[Begin Dataset rows]

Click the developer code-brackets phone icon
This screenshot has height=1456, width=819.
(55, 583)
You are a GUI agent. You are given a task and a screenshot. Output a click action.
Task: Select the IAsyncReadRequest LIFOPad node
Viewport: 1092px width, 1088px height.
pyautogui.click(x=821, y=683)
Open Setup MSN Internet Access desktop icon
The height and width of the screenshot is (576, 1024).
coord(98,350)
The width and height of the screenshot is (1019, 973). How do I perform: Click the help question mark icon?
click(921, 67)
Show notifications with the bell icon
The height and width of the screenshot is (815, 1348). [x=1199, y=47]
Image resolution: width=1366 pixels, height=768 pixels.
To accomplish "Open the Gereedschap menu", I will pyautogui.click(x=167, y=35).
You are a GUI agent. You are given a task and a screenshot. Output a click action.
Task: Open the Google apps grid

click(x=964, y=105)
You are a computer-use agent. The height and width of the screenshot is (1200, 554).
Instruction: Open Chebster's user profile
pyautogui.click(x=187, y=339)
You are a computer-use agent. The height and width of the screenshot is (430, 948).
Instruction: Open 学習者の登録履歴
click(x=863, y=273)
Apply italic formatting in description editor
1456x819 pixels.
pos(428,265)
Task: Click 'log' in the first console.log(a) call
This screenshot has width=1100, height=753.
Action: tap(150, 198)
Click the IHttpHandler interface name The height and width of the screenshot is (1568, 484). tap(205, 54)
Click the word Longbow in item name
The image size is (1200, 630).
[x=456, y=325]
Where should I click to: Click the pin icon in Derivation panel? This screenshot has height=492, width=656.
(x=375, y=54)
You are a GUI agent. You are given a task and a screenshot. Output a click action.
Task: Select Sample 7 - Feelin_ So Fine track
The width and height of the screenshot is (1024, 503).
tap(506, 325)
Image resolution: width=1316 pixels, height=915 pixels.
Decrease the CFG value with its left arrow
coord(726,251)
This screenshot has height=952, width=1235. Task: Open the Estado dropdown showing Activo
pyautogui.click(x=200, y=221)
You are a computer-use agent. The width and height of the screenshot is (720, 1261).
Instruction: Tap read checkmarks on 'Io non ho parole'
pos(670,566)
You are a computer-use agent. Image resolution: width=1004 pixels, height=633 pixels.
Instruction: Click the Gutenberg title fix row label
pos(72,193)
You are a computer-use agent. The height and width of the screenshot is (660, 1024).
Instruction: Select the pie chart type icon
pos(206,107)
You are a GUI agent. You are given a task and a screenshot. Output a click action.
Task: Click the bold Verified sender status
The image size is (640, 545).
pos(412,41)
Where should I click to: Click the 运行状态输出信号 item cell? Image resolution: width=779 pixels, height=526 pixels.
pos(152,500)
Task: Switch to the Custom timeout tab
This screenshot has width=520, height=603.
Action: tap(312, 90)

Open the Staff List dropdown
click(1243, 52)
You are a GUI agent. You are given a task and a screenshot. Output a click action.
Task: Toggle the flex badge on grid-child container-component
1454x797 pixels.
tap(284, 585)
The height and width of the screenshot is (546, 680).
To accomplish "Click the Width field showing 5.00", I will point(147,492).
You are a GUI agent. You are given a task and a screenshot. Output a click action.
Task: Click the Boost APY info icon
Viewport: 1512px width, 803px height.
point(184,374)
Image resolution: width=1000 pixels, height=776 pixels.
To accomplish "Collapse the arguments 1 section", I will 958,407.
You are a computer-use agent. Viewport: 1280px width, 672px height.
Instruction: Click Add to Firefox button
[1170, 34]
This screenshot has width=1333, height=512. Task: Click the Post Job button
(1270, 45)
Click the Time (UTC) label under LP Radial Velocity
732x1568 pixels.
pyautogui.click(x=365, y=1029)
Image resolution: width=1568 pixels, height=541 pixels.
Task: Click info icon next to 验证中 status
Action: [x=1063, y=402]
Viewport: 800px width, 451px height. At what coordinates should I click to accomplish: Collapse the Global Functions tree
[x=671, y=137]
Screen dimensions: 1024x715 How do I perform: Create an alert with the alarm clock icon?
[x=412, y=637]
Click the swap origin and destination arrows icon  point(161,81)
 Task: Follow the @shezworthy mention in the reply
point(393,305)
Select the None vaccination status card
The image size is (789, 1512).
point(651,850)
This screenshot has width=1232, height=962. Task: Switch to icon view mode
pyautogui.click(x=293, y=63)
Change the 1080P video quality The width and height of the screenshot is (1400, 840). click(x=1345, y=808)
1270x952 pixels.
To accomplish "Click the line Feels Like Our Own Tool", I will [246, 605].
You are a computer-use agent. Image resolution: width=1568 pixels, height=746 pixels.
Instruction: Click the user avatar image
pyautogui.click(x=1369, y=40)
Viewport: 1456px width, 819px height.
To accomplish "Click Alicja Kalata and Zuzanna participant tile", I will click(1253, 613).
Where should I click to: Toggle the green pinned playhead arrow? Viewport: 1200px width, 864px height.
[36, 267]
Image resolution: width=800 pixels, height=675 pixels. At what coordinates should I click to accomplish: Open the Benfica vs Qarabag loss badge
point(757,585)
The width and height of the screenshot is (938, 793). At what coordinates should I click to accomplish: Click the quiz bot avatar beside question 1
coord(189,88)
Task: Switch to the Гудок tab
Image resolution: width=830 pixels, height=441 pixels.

[End Dataset rows]

What this task involves>
Rewrite the part that opens with the line containing "Viewport: 800px width, 451px" and closes with the line containing "point(757,585)", changing each "icon" to "button" and leaving everything else the same.

Output below>
Viewport: 800px width, 451px height. At what coordinates should I click to accomplish: Collapse the Global Functions tree
[x=671, y=137]
Screen dimensions: 1024x715 How do I perform: Create an alert with the alarm clock button?
[x=412, y=637]
Click the swap origin and destination arrows button  point(161,81)
 Task: Follow the @shezworthy mention in the reply
point(393,305)
Select the None vaccination status card
The image size is (789, 1512).
point(651,850)
This screenshot has width=1232, height=962. Task: Switch to button view mode
pyautogui.click(x=293, y=63)
Change the 1080P video quality The width and height of the screenshot is (1400, 840). click(x=1345, y=808)
1270x952 pixels.
To accomplish "Click the line Feels Like Our Own Tool", I will [246, 605].
You are a computer-use agent. Image resolution: width=1568 pixels, height=746 pixels.
Instruction: Click the user avatar image
pyautogui.click(x=1369, y=40)
Viewport: 1456px width, 819px height.
To accomplish "Click Alicja Kalata and Zuzanna participant tile", I will click(1253, 613).
Where should I click to: Toggle the green pinned playhead arrow? Viewport: 1200px width, 864px height.
[36, 267]
Image resolution: width=800 pixels, height=675 pixels. At what coordinates should I click to accomplish: Open the Benfica vs Qarabag loss badge
point(757,585)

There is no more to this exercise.